#### [STORED ROWS]
===============

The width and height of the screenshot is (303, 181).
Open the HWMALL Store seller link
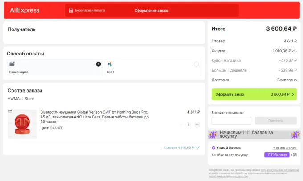tap(20, 99)
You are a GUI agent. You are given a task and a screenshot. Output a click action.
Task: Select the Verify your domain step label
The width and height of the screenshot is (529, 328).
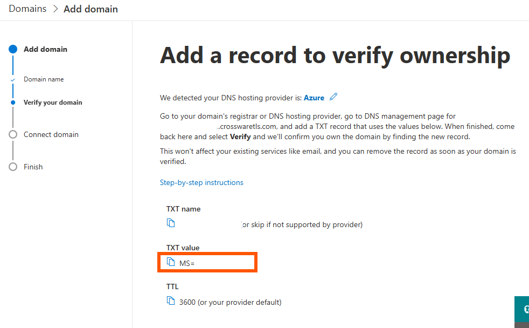point(53,103)
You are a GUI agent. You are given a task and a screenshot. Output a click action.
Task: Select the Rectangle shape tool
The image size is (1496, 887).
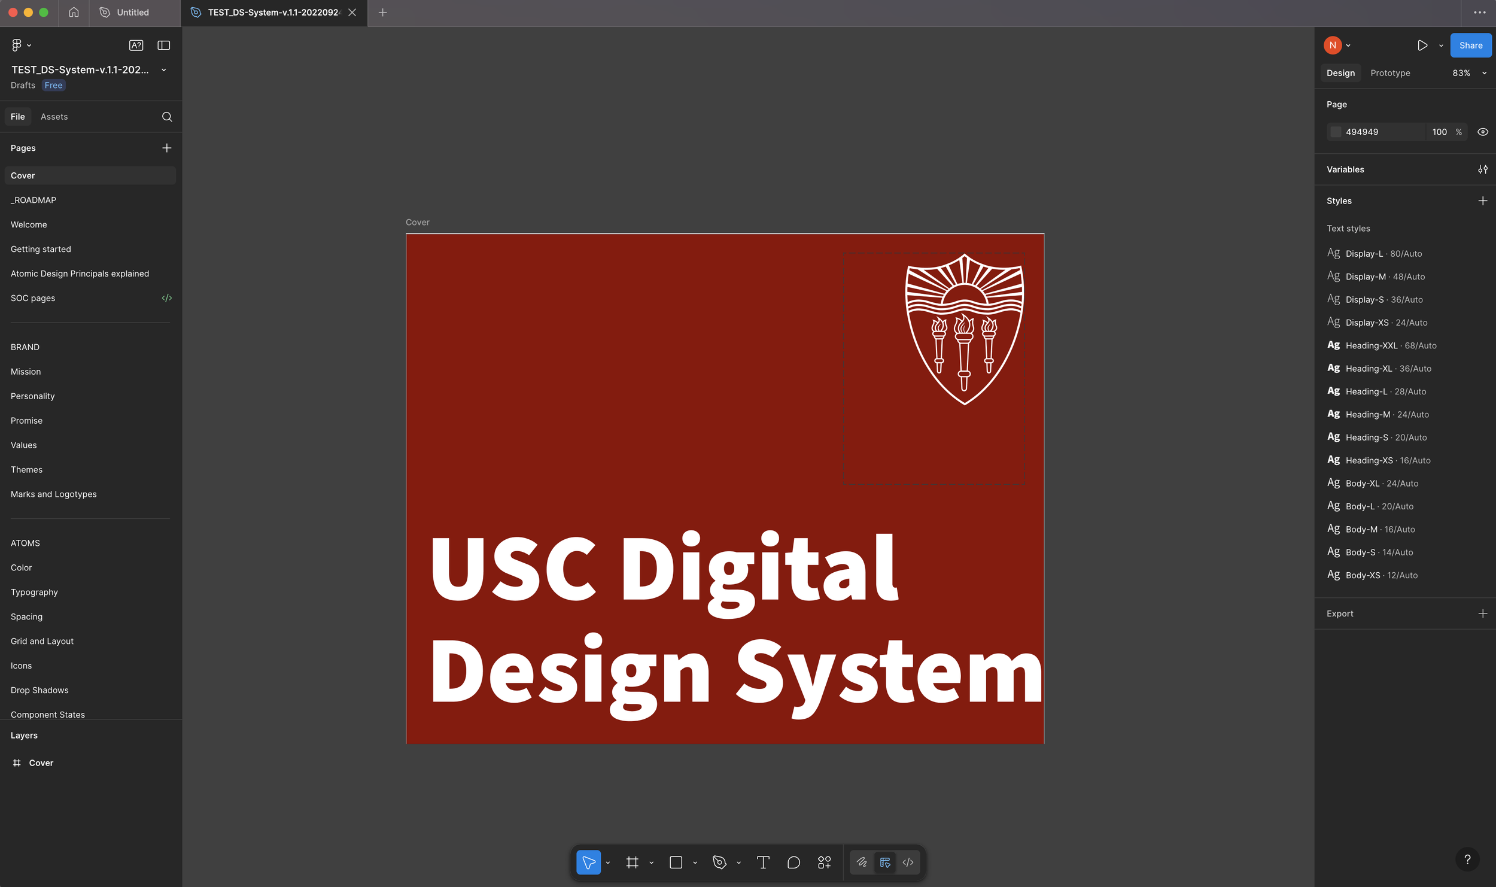(676, 862)
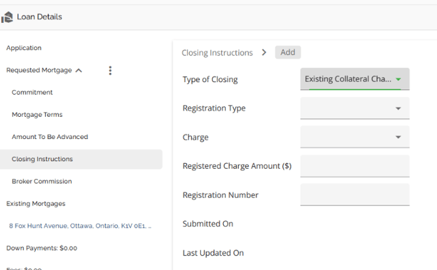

===============

Copy all of the material above word for word, leaving out the pictures.

The width and height of the screenshot is (303, 181).
Open the HWMALL Store seller link
tap(20, 99)
You are a GUI agent. You are given a task and a screenshot. Output a click action.
Task: Select the Verify your domain step label
The width and height of the screenshot is (529, 328).
point(53,103)
You are a GUI agent. You are given a task and a screenshot. Output a click action.
Task: Select the Rectangle shape tool
The image size is (1496, 887).
(676, 862)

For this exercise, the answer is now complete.